**TO DO:** Copy each line containing the word "computer" from the records that follow, please.

**DATA RECORDS:**
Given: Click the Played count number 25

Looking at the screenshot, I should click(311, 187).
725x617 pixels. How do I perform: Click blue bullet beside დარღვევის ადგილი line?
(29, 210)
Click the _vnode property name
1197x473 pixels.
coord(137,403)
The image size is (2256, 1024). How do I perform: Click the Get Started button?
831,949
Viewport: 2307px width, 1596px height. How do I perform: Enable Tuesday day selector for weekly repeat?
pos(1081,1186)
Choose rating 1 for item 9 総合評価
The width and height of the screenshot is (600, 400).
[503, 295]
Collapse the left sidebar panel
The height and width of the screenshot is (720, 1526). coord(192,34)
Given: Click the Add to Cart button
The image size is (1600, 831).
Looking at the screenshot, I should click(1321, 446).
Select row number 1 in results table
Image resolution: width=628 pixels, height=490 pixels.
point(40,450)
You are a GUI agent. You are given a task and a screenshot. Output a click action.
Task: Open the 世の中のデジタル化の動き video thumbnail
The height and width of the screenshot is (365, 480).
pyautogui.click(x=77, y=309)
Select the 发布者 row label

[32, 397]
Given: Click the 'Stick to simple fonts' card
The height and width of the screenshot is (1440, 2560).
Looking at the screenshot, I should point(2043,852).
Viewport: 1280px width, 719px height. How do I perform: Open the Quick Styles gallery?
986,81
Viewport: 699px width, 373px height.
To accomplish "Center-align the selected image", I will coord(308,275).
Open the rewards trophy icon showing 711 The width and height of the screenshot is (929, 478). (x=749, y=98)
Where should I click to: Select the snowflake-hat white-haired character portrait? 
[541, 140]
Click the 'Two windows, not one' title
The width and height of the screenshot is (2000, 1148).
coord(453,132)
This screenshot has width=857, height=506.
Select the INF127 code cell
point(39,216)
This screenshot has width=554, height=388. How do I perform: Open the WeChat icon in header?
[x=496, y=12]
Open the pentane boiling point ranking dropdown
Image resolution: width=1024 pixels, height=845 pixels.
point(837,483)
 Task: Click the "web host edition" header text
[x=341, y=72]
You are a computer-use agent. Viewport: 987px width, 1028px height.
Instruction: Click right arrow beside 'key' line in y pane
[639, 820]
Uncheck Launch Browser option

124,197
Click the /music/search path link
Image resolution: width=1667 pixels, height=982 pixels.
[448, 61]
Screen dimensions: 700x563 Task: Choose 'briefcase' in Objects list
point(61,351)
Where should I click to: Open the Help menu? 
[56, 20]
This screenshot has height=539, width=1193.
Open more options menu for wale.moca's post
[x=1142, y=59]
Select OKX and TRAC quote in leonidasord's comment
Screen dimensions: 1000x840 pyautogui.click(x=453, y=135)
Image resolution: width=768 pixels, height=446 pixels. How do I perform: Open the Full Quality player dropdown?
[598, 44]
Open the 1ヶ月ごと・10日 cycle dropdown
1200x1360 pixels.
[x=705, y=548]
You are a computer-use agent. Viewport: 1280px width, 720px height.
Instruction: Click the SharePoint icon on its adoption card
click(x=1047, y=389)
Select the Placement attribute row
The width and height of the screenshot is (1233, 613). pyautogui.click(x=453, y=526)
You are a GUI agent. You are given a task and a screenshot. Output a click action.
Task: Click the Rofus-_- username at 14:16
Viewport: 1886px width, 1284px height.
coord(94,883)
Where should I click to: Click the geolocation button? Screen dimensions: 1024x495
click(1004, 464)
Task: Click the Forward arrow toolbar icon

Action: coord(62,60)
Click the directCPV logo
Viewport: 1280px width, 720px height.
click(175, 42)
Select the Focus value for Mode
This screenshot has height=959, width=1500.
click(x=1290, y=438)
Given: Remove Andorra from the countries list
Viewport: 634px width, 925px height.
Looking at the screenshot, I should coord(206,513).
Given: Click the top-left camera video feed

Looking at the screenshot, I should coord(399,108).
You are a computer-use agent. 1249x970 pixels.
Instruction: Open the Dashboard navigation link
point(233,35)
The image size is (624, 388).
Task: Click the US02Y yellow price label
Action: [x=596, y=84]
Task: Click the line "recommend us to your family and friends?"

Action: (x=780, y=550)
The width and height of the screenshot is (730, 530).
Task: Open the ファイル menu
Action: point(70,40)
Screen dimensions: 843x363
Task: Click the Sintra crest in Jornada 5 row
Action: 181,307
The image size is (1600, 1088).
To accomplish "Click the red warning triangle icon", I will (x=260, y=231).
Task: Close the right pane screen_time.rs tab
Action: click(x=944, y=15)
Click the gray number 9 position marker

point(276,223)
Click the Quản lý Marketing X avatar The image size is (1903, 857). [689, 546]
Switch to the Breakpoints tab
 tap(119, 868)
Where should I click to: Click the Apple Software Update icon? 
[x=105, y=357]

**ANSWER SPACE:**
You are a computer-use agent. Viewport: 987px width, 1028px height.
You are a computer-use agent. Viewport: 1280px width, 720px height.
You are a computer-use agent. 1249x970 pixels.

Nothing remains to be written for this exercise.